China’s Central Bank Takes Cautious Approach Amidst Yuan Pressure
As the yuan continues to face downward pressure following Donald Trump’s presidential election victory, China’s central bank, the People’s Bank of China (PBOC), has opted to maintain its medium-term lending facility rate at 2.0%. This decision comes amidst a backdrop of ample market liquidity, which has been bolstered by the PBOC’s injection of 500 billion yuan into the banking system in October.
Stabilizing the Yuan: A Delicate Balancing Act
The PBOC’s move is seen as a cautious approach, aimed at stabilizing the yuan without compromising the country’s economic growth. According to Bruce Pang, chief economist and head of Research at JLL, keeping the MLF rate intact allows for “greater policy maneuverability” in the face of changing global circumstances.

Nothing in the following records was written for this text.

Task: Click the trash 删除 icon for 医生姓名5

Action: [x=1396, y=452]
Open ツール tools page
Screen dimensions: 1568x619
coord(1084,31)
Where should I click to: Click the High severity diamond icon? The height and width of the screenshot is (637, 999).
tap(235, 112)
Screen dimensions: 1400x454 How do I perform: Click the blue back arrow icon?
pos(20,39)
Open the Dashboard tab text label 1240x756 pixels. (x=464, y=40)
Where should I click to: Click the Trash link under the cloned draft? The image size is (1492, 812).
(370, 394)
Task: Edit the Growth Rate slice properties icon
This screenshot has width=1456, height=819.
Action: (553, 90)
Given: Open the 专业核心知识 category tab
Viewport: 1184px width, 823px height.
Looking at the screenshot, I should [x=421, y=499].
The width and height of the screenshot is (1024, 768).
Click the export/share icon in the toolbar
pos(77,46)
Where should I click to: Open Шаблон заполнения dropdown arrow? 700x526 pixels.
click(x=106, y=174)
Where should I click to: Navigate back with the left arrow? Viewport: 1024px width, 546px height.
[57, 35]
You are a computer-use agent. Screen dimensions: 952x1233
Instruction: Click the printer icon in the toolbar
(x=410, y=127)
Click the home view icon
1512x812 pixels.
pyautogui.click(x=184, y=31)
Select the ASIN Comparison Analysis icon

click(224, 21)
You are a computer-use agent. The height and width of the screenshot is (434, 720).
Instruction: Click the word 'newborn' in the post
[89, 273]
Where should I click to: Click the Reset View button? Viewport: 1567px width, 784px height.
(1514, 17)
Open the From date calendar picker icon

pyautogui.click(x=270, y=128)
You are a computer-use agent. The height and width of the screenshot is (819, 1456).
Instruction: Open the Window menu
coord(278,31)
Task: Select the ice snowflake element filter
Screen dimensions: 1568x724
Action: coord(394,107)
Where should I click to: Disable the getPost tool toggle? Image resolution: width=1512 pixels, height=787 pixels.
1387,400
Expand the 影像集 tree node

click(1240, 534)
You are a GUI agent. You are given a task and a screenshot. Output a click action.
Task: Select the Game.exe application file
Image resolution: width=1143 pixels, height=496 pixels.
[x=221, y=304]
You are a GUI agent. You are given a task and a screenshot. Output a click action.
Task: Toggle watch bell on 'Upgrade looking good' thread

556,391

Commercial Banks Feel the Squeeze
Commercial banks in China are facing tight net-interest-margins, which have dropped to 1.53% as of September. This is significantly below the 1.8% threshold deemed necessary for “reasonable profitability” by regulators.
Interest Rate Projections
Wang Tao, chief China economist at UBS Investment Bank, predicts that the MLF will remain at 2.0% this year, before decreasing to 1.2% by the end of 2025 and 1.0% in 2026. Others, like Zhiwei Zhang, president and chief economist at Pinpoint Asset Management, expect the PBOC to hold off on further rate cuts until the new U.S. administration takes office in January.
Yuan Under Pressure
The offshore yuan has lost approximately 2% since the U.S. presidential election, and 3.3% against the dollar since September 24. The PBOC is walking a fine line, seeking to stabilize the yuan without compromising China’s export-driven economy.
Gradual Depreciation Preferred
Gary Ng, senior economist at Natixis, notes that while China may want a weaker yuan to support exports, it will prefer a gradual depreciation rather than a sudden shock. The central bank is likely to “walk one step at a time to assess the policy results.”
Further Stimulus Measures Expected
A further cut on the reserve requirement ratio for commercial lenders is more likely in the coming months, which could aim to “balance the dual objectives of revitalizing the economy and stabilizing the exchange rate.”